Un cas d’anthropophagie administrative : Toussaint est mort dans sa tombe

Publié le 6 mars 2026

Lecture sidérante, fascinante et glaciale de « Toussaint est mort dans sa tombe » de Sadri Khiari chez Actes Sud BD. Sur le destin du corps et des effets personnels de Toussaint Louverture.

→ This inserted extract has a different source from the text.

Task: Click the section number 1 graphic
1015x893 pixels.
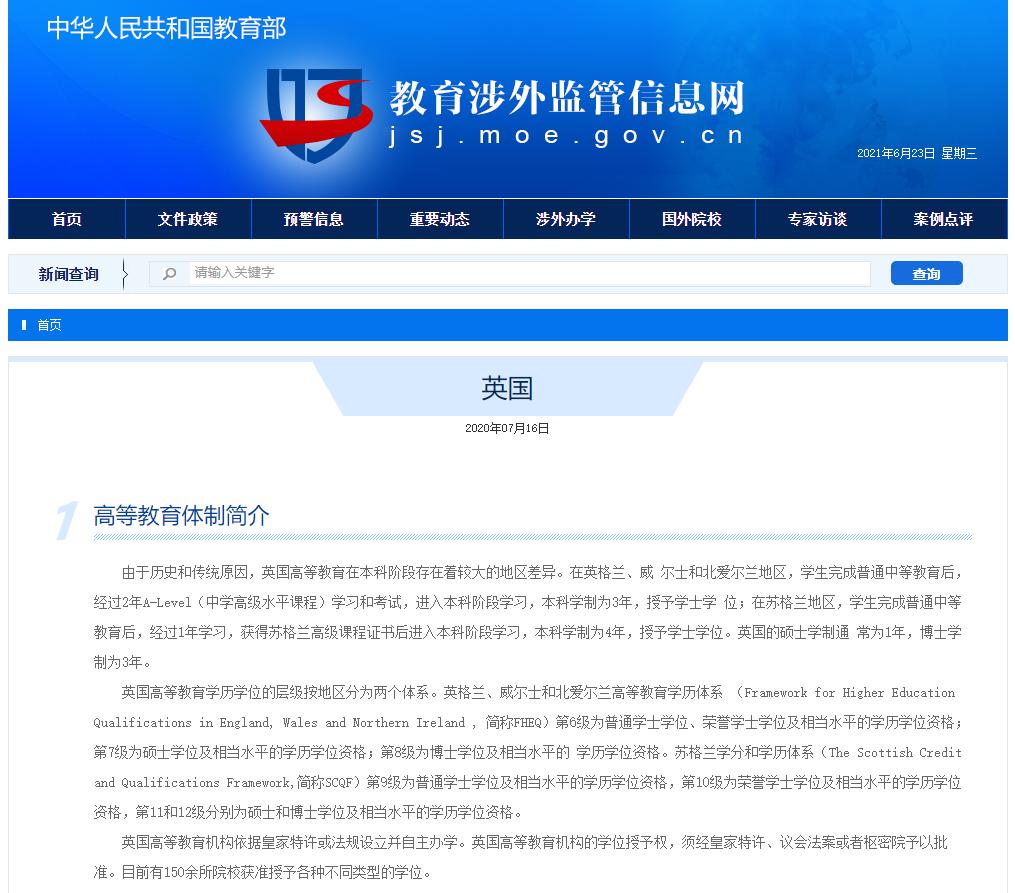Action: 65,513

Une désuète langue administrative s’y fait élégie et scande sec une forme incroyablement lente et barbare de curée. Le destin d’Hypatie au ralenti, à la vitesse plombée des courriers postaux. Sadri Khiari a transmué cette litanie bureaucratique en chant amer tout en métamorphosant au passage la théorie de bureaucrates macabres et mesquins en pieds nickelés grotesques. L’objet final prend place comme pièce d’un dossier trop vide, d’une mémoire sans accroche tangible, et offre une œuvre de littérature graphique isolée, orpheline, jouant musicale du contraste entre le formalisme compassé des échanges épistolaires indifférents, totalement détachés de leur sujet (le corps d’un homme), et le banalement humain des acteurs grimaçants de cette procession de deux siècles. Deux siècles de dispersion d’un corps, de sa dignité et de ce qui est normalement accolé au souvenir d’un passage sur terre.

Touche au mythe (encore un cénotaphe, d’ailleurs).